■ Task details ■
Without copying any pictures, restate exactly the lines from the start of the records through the line containing "Task: Click the Use a list link".
━━━ Recorded data
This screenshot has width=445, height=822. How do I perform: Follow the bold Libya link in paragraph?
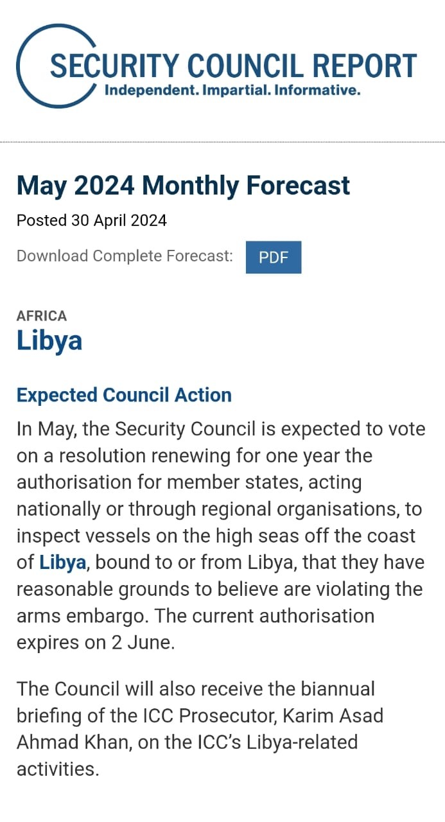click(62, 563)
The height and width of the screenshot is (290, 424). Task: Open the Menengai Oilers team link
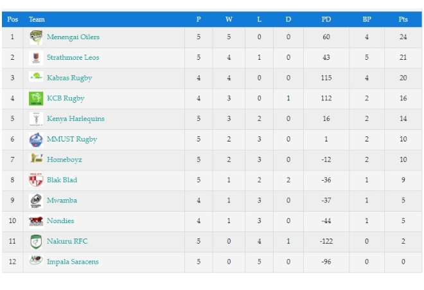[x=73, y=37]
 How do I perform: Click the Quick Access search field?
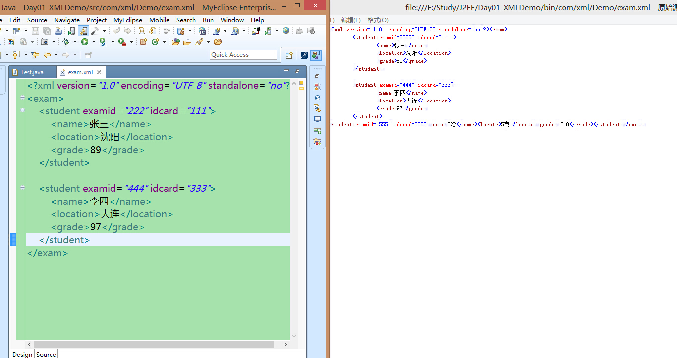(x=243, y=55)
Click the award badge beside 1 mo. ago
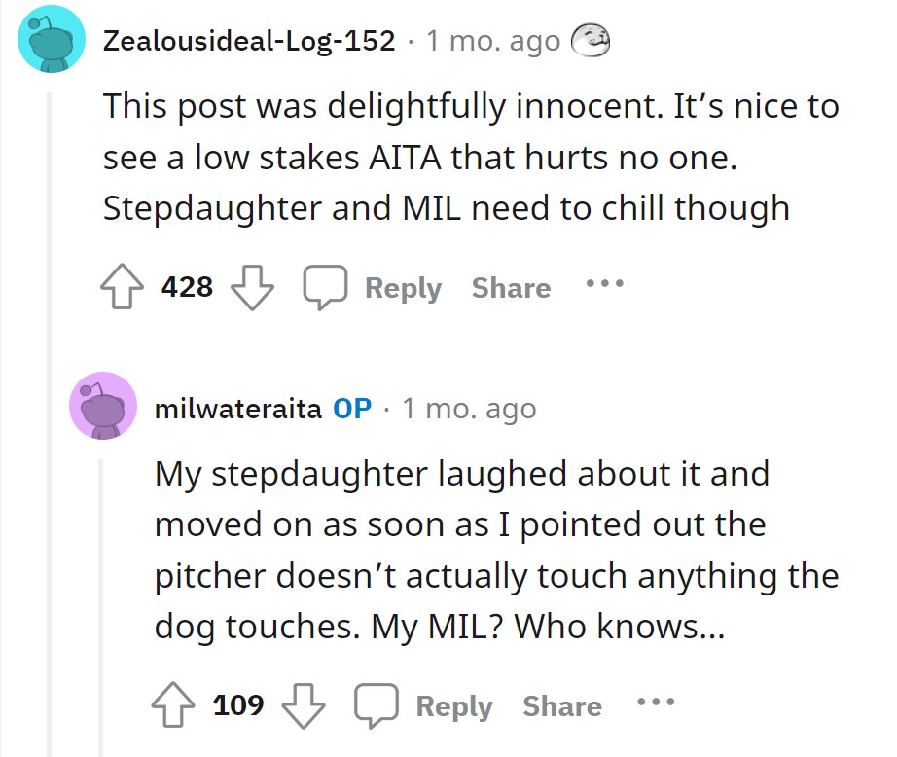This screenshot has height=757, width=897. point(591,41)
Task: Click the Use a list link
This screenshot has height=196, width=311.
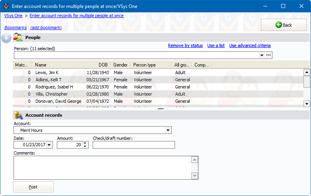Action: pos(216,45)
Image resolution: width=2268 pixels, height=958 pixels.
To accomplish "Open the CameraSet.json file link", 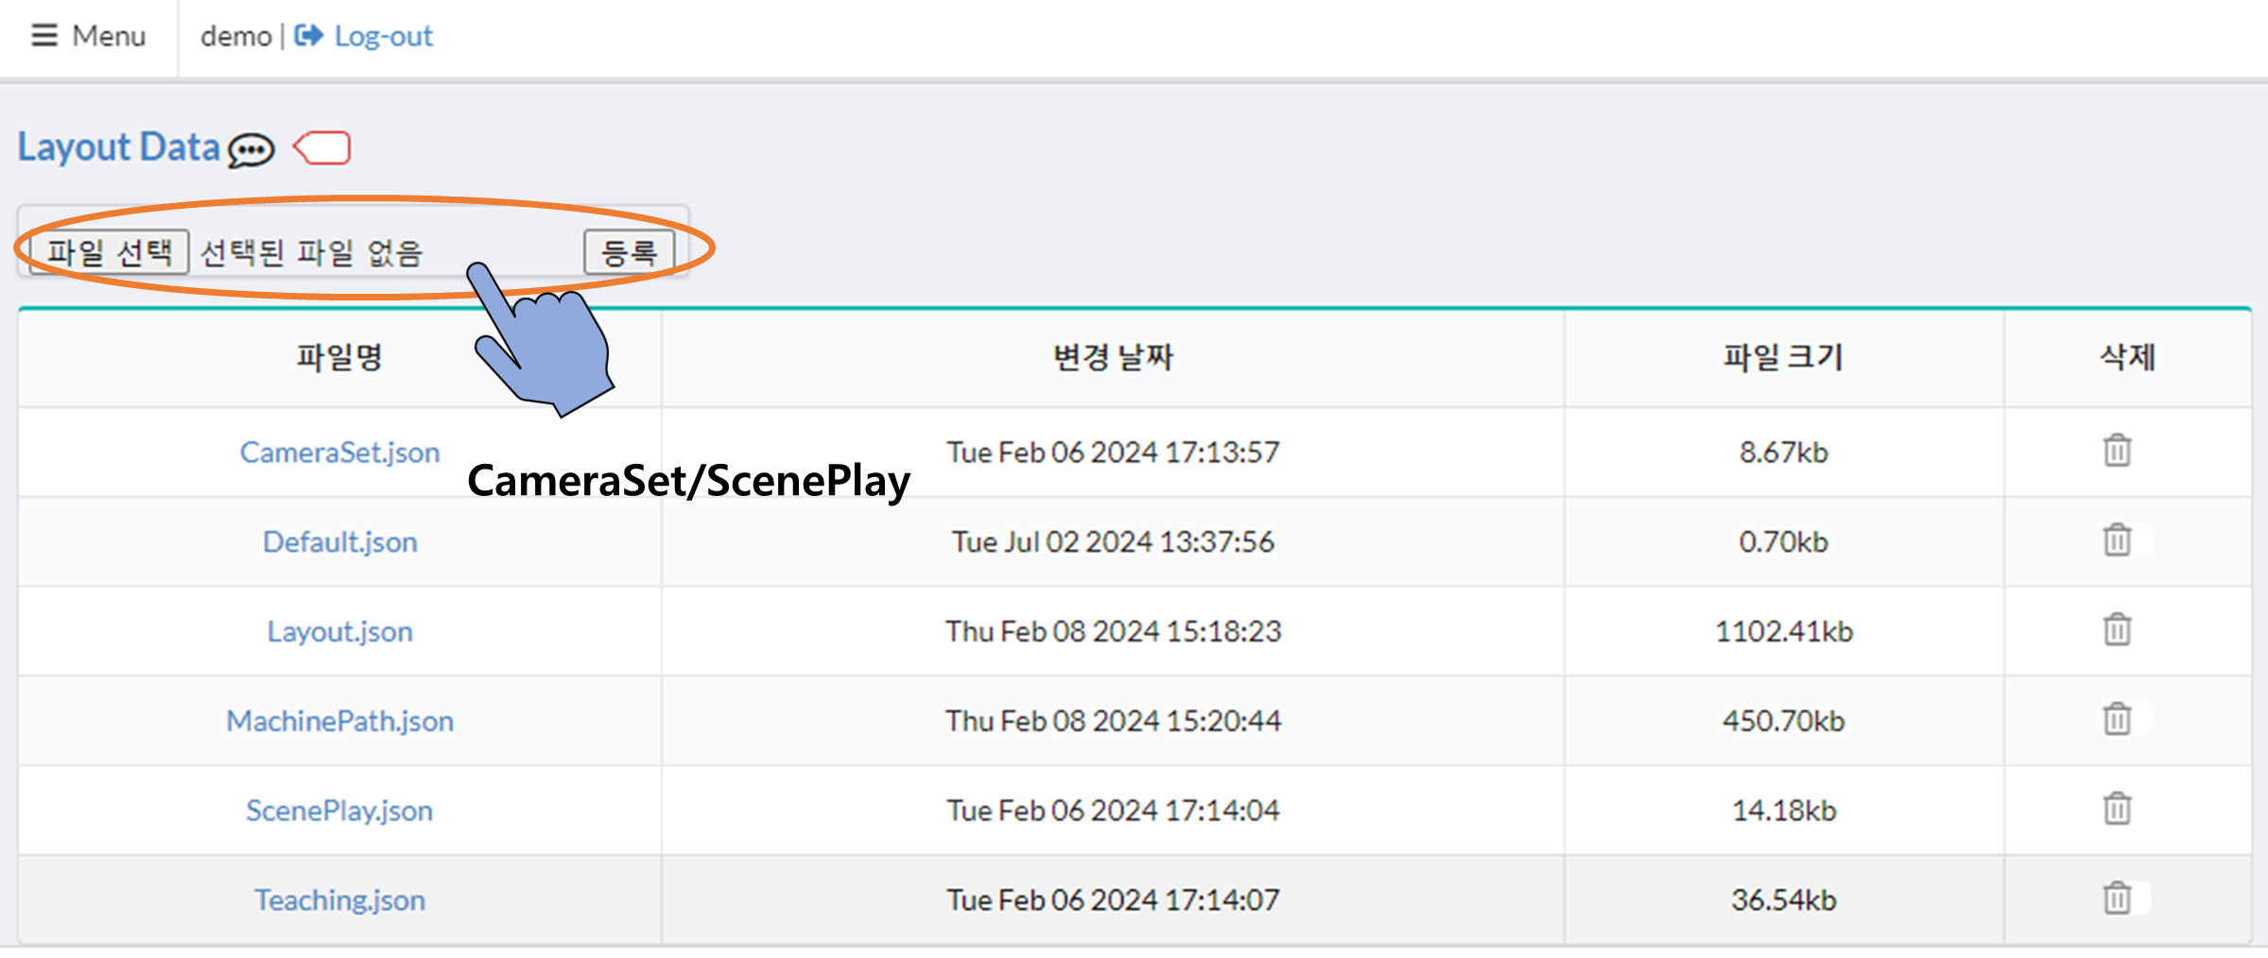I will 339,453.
━━━━━━
■ Written answer ■
This screenshot has width=445, height=822. How do I perform: Follow the bold Libya link in paragraph?
click(62, 563)
The height and width of the screenshot is (290, 424). Task: Open the Menengai Oilers team link
[x=73, y=37]
 How do I perform: Click the Quick Access search field?
(x=243, y=55)
Click the award badge beside 1 mo. ago
This screenshot has height=757, width=897. point(591,41)
Task: Click the Use a list link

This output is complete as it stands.